ÇARP(IL)MA
Yok, hayır; kızmıyorum. Hayır, hiç bozulmadım. Ne olmuş çarpıp geçmişsen koluma. Ömrüme değil ya; koluma. Acıdı, acıttın biraz. Halsizim, canım yanıyor. Senden değil ama, hastayım diye geldim.
“Pardon” “Üzgünüm” filan demedin. Desen ne değişirdi; kestiremiyorum şimdi ama sanırım gülümserdim ben. Ilınırdık ikimiz de.
Geçti artık. Astım yüzümü. Soğuk soğuk bekliyoruz. Boş ver. Zaten benim gülümsemem zor yeterdi bizi ılıtmaya. Aynı doktorun atmış yedi, atmış sekizinci hastalarıyız. Doktorun karşısında on saniye kalıp, “Neyin var?” sorusunu duyabilmek için maaşımdan ne kadar kesileceğini, ek dersimin ne kadar eksileceğini hesaplıyordum demin. Zaten ek dersin ne olduğunu da anlayabilmiş değilim. Hangi dersler ana ders, hangileri ekleme bilemiyorum. Dün de doktordaydım da ben. Bitmedi işim. Kesiliyor o zaman. Gerçi sen bunları nereden bileceksin. Sana ne değil mi? Yok ben düşünecek çok şeyim var onu açıklıyorum sana.

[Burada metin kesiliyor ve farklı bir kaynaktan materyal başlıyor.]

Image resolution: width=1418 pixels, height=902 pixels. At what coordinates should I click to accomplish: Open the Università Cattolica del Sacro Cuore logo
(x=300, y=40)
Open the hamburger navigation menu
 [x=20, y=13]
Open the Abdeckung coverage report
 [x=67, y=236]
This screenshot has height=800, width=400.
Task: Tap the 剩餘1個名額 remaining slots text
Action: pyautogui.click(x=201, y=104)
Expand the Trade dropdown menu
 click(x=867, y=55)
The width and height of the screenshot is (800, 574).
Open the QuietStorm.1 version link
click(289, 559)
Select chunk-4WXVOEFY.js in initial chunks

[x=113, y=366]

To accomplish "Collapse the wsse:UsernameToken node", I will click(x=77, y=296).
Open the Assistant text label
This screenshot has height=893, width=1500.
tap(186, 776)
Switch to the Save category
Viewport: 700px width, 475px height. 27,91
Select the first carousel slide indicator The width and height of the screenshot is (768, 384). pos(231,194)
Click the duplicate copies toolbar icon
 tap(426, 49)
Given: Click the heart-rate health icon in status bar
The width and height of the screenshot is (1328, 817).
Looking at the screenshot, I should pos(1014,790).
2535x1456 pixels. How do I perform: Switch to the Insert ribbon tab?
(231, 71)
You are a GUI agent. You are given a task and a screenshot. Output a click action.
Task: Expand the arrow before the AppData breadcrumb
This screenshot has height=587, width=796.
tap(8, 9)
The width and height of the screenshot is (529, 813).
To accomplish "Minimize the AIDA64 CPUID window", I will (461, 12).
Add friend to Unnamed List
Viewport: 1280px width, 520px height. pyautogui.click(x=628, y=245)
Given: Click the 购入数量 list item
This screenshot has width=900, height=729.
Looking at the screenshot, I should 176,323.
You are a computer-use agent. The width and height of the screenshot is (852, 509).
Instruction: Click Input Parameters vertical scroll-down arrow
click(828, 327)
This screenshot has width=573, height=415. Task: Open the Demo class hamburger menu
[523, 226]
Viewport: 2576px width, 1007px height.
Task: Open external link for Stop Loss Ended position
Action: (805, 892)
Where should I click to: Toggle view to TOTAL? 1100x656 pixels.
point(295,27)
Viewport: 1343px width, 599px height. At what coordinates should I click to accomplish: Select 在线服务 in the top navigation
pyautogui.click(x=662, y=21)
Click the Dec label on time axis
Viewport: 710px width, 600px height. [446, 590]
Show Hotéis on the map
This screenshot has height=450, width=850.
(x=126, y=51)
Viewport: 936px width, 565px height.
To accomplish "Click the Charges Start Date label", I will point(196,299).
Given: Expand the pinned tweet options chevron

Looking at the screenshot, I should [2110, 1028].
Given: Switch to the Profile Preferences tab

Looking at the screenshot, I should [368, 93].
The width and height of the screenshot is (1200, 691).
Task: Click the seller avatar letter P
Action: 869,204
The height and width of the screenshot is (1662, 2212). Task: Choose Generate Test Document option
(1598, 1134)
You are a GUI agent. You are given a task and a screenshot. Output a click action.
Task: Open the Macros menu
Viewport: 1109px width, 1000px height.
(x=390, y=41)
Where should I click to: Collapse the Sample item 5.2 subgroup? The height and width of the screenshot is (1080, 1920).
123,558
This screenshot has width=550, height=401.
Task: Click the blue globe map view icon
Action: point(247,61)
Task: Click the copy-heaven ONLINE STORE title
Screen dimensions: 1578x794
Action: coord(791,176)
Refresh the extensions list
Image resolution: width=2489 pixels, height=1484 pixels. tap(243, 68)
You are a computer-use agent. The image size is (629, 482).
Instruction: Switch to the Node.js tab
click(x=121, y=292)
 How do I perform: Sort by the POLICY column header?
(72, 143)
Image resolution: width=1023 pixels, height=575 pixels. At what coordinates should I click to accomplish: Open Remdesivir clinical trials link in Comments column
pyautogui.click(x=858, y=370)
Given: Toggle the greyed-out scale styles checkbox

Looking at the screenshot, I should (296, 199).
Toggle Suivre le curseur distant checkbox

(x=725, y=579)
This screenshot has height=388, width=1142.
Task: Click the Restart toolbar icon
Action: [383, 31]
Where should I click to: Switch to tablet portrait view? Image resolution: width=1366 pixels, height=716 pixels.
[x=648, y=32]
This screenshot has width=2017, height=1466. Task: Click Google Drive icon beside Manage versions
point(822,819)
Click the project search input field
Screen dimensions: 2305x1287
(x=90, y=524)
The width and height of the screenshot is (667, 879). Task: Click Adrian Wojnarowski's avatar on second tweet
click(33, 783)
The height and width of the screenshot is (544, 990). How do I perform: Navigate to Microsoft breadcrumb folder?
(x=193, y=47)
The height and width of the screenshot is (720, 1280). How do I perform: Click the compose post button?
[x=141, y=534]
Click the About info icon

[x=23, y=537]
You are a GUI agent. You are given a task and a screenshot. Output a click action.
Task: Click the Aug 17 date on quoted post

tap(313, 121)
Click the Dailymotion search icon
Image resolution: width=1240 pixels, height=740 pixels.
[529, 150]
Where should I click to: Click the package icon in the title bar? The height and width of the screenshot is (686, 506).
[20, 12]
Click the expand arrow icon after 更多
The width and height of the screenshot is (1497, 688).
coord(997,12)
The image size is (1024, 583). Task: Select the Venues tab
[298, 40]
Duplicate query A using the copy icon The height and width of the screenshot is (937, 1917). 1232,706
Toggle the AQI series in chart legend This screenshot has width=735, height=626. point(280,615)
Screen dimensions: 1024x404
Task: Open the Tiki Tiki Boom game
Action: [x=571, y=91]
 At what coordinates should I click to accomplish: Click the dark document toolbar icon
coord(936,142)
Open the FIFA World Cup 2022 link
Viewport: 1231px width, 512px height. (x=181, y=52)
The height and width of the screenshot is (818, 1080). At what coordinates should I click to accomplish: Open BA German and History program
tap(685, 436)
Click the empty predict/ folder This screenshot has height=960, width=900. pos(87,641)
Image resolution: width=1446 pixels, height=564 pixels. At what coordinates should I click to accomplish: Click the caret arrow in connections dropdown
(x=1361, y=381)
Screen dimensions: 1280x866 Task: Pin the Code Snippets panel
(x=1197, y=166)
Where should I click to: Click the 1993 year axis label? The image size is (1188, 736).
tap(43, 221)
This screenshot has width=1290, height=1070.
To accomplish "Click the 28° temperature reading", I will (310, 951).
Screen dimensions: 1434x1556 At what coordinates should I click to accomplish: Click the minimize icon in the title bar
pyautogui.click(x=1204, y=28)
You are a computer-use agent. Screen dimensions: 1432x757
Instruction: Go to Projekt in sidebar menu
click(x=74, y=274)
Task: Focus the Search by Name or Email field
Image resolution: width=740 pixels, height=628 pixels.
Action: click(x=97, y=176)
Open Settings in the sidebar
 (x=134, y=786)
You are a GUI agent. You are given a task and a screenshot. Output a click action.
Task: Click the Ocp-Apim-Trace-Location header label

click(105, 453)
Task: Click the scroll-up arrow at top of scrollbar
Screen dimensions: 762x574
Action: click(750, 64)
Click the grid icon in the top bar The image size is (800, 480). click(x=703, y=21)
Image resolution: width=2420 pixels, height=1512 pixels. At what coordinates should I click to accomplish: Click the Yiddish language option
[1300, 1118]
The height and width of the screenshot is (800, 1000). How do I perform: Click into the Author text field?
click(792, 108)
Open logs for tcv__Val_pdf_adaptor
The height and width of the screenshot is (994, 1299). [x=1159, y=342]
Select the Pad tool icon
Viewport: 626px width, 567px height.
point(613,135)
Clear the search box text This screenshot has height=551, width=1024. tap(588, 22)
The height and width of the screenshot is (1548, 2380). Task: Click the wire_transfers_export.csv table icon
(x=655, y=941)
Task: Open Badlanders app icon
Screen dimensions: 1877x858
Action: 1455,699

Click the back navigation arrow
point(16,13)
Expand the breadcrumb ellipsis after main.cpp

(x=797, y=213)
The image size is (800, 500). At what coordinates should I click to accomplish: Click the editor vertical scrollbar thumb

Acıyacak çok yerim var…
Senin on dört yıllık bedenin ki çok çocuk, gelip bana çarpmış; hiç de takmam.
Yok, kızdığımdan bakmıyorum. Kinlendiğimi sanma. Öyle ilkel kinlerim yoktur benim. Belki tanımak istersin diye söylüyorum.
Bakıyorum; kafama resmini çiziyorum. Ressam değilim ben, hiç resim yapmadım daha önce. Çiziyorum yine de kafama resmini; bir gün bir öyküme katarım belki seni. Kahramanım olursun. Neden olmasın.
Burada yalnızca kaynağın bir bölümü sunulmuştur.